The structure of the hearing
Hearings usually follow the same basic format. A sound recording is made to serve as a record of the hearing. Before turning on the recorder (or going “on record”), the decision-maker will note who is present. Generally, any witnesses will be asked to leave at this point until their testimony is required. The decision-maker will formally begin the hearing.
Hearings usually follow these steps:
The ARO or Vice-Chair will request that all parties identify themselves for the record.
The ARO or Vice-Chair will state the decision and issue under appeal.
You should raise any preliminary matters, such as requests for adjournments or requests to submit additional evidence at this time. (Adjournments are only granted in exceptional circumstances.)
Both parties will have a chance to make an opening statement, identifying what the case is about and outlining the important facts that will be established, including what outcome or benefits are expected. (This is not the time to argue your case.)
You will be sworn in, which means you promise to tell the truth.
You will provide your evidence, the employer or its representative will cross-question you, and the decision-makers will ask you any questions they may have.

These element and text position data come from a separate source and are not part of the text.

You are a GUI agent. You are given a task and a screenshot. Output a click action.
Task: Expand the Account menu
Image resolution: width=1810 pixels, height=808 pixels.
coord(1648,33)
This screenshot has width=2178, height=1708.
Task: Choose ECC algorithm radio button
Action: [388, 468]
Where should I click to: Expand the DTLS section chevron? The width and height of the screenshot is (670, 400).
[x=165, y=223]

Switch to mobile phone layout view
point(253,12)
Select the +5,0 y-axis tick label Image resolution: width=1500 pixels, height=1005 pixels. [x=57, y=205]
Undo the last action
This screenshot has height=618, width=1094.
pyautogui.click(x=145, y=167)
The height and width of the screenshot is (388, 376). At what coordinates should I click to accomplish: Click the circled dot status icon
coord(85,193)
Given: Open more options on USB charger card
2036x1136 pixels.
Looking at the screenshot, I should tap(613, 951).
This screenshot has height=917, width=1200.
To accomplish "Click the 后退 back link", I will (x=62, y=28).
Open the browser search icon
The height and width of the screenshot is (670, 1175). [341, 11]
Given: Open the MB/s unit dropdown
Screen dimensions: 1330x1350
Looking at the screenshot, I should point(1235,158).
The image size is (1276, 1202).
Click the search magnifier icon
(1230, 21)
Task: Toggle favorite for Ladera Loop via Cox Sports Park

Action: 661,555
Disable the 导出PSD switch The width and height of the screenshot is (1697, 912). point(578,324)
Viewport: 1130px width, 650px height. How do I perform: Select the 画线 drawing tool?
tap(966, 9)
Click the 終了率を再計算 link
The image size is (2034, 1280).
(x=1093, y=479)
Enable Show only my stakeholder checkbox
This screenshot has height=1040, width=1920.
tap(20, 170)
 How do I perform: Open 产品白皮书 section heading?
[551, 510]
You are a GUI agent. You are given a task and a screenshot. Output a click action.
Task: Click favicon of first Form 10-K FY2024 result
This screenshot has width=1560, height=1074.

If you feel you need to add anything to clarify your answers, you can do so at this point.
The employer will then have an opportunity to present its witnesses in the same way.
Finally, the parties will get a chance to make closing submissions.
It usually takes a day or less to complete the hearing process. If your case is very complicated, you may need to return for another day or more. You may be asked to collect additional evidence after the hearing and forward it to the decision-maker by mail, along with any written submissions you wish to make.
When will I get a decision?
A written decision will be sent to you in the mail several months after the hearing.
Oral hearing dos and don’ts
be clear, precise, and answer only the question asked.
be familiar with the file, how it is organized, and where relevant documents supporting your arguments are located.
stick to the point.
identify the evidence, policy, and law supporting your argument.
treat all parties with respect; be firm when necessary, but always be polite.
be honest, relaxed, and think before you speak, especially if something causes you anger or upset.
feel free to stand up and stretch if you need to, but first let everyone know what you are going to do.
ask for an explanation if you do not understand a question or statement.
ignore gaps in your evidence or weaknesses in your case that you need to explain.
make your submission too long.
guess—if you do not know the answer to a question, just say so.
exaggerate, as this can damage your credibility and take away from the truth of your story.